Since model_init_12 is already trained on 12% expert data, the active learning loop should start from an initial training dataset that equals that combined dataset. This ensures that the baseline performance is consistent with model_init_12, and that subsequent improvements are measured relative to that baseline.
To note(!):
def active_learning_loop(model, cheap_dataset, expert_dataset, eval_iter,
initial_epochs=5, fine_tune_epochs=2, batch_to_add=5,
improvement_threshold=0.00005, max_iterations=15,
use_initial_training=False, min_iterations = 10)`:
It now takes an additional parameter initial_train_dataset, which is the union of the cheap dataset and the initial 12% expert examples.
It iterates up to max_iterations, and each iteration saves the updated model in a dedicated branch (named based on iteration and total added examples).

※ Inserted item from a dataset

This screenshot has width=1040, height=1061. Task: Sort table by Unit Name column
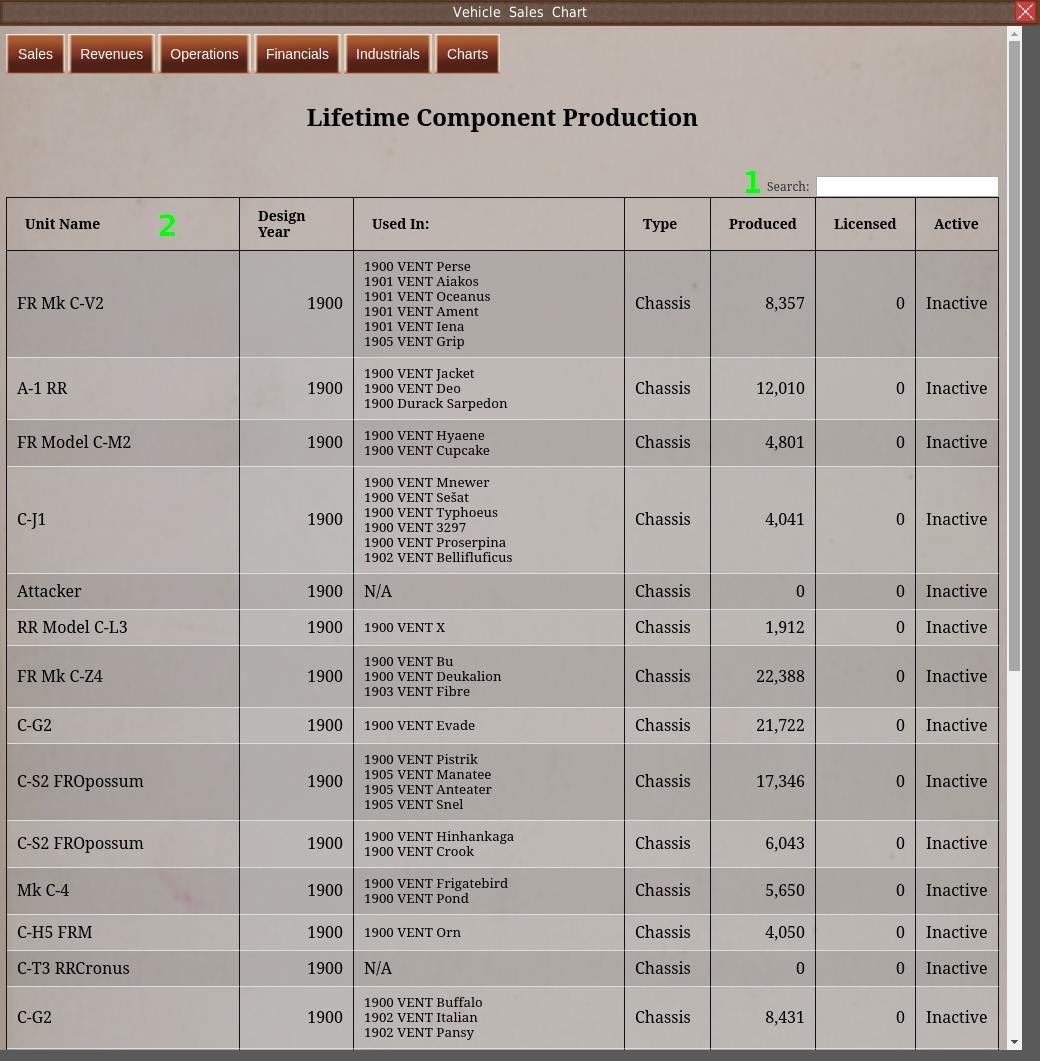[62, 224]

The loop records metrics at each step in a history list.
This project demonstrates the multifaceted approach to tackling NERC using both LLM-generated and truth annotations. Stage 1 established a robust foundation by experimenting with different prompt designs and analyzing dataset statistics. In Stage 2, a designed neural architecture (leveraging BERT and BiLSTM) was trained on both types of annotations, and comprehensive evaluation revealed the performance gap between the two. Stage 3 further refined the model by incorporating an active learning strategy—mixing a small portion of expert annotations with LLM-generated ones—to achieve improved quality. The detailed implementation, complete with code fragments, evaluation metrics, and graphical analyses, provides a transparent view of each step in this process.